Make up three problems involving oblique triangles. One should result in one triangle, the second in two triangles, and the third in no triangle.

To determine

To find: Three problems involving oblique triangles. One should result in one triangle, the second in two triangles, and the third in no triangle.

Answer to Problem 63AYU

Solution:

Case1. The given measurements represent only one triangle.

Case 2. The given measurement represents two triangles.

Case 3. The given measurement represents no such triangle.

Explanation of Solution

Given:

Consider three problem so that it results in one triangle, two triangles or no triangle.

Formula used:

$\frac{\text{sin}A}{a} = \frac{\text{sin}B}{b} = \frac{\text{sin}C}{c}$

Calculation:

Case 1: Consider an oblique triangle $\text{ABC}$ such that $a = 20, b = 18 and A = 54°$

$\frac{\text{sin}A}{a} = \frac{\text{sin}B}{b}$

$\frac{\text{sin}54°}{20} = \frac{\text{sin}B}{18}$

$\text{sin}B = \frac{6\left(\text{sin}32° \right)}{5} \approx 0.7281$

$B = 46.73$°

$b$ is not the longest side hence $\text{b}$ cannot be greater than $90°$

Hence the given measurements represent only one triangle.
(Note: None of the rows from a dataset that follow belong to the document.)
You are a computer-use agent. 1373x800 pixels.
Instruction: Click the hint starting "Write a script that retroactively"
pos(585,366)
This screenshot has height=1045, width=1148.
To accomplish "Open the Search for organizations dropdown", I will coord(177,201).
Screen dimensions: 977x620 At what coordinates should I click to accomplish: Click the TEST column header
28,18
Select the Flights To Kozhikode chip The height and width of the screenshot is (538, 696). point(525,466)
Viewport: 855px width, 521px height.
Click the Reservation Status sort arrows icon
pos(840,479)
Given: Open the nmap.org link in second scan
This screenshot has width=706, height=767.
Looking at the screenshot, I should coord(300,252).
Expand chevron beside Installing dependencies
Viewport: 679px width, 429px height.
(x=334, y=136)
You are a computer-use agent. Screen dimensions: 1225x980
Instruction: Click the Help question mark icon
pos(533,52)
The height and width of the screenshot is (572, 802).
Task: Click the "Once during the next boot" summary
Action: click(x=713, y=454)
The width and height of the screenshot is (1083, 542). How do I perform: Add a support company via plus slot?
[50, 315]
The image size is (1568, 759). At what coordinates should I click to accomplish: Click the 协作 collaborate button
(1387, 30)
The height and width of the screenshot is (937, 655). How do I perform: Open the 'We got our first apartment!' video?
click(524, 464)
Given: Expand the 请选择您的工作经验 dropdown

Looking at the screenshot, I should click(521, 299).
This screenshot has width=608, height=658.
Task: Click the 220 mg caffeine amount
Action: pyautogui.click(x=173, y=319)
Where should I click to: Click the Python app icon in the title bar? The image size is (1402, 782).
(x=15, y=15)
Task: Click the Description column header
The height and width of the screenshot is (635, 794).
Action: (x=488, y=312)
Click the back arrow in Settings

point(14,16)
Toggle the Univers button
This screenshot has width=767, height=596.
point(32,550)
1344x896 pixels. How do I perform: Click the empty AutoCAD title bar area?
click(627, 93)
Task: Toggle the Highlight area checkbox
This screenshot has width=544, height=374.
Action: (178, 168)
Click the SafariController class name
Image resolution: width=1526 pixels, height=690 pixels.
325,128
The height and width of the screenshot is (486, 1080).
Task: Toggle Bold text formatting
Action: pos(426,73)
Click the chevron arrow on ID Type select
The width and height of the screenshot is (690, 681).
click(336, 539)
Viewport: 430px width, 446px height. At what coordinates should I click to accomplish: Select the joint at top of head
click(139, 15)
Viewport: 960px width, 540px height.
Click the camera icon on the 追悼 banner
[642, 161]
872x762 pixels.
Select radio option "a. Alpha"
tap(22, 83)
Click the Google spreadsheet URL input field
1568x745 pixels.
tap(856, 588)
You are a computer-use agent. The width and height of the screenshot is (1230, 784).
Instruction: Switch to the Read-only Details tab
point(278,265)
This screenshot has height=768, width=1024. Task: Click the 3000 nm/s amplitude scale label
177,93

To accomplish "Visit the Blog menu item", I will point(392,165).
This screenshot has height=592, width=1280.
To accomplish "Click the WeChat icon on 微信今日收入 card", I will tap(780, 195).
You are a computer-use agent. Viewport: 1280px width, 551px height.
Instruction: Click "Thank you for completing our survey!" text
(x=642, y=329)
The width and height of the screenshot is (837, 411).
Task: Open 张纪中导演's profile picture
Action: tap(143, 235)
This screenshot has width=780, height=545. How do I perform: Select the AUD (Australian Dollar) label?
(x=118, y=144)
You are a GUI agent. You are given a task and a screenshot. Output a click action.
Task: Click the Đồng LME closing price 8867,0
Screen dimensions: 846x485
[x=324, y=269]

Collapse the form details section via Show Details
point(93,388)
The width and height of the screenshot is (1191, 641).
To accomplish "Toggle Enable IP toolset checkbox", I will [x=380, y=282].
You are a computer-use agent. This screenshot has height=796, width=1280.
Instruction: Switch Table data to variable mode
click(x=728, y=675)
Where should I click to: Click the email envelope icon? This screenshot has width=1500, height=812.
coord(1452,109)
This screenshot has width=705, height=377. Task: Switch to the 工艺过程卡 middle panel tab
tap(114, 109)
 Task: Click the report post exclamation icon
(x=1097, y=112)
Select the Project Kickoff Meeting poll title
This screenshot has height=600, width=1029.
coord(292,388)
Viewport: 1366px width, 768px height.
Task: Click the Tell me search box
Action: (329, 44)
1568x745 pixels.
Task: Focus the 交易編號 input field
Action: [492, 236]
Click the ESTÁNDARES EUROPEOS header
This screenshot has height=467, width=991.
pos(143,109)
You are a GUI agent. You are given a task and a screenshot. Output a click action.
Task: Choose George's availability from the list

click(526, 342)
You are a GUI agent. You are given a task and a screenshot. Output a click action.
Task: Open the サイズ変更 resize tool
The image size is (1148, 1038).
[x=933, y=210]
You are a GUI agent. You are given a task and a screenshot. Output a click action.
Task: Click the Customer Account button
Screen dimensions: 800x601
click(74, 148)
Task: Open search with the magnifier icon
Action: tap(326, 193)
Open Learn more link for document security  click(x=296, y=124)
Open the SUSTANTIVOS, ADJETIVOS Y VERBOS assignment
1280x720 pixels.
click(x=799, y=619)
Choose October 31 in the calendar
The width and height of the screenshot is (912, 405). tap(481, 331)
Case 2: Consider an oblique triangle $\text{ABC}$ such that $a = 5, b = 6 and A = 32°$

$\frac{\text{sin}A}{a} = \frac{\text{sin}B}{b}$

$\frac{\text{sin}32° }{5} = \frac{\text{sin}B}{6}$

$\text{sin}B = \frac{6\left(\text{sin}32° \right)}{5} \approx 0.6359$

$B = 39.5$° or $B = 140.5°$

Hence there are two triangles with $\text{B} = 39.5°$ and $\text{B} = 140.5°$

Case 3: Consider an oblique triangle $\text{ABC}$ such that $a = 5, b = 9 and A = 42°$

$\frac{\text{sin}A}{a} = \frac{\text{sin}B}{b}$

$\frac{\text{sin}42° }{5} = \frac{\text{sin}B}{9}$

$\text{sin}B = \frac{9\left(\text{sin}42° \right)}{5} \approx 1.2044$

There is no value of $\text{B}$ such that $\text{sin}B = 1.2044$

Hence no such triangles with given measurement exist.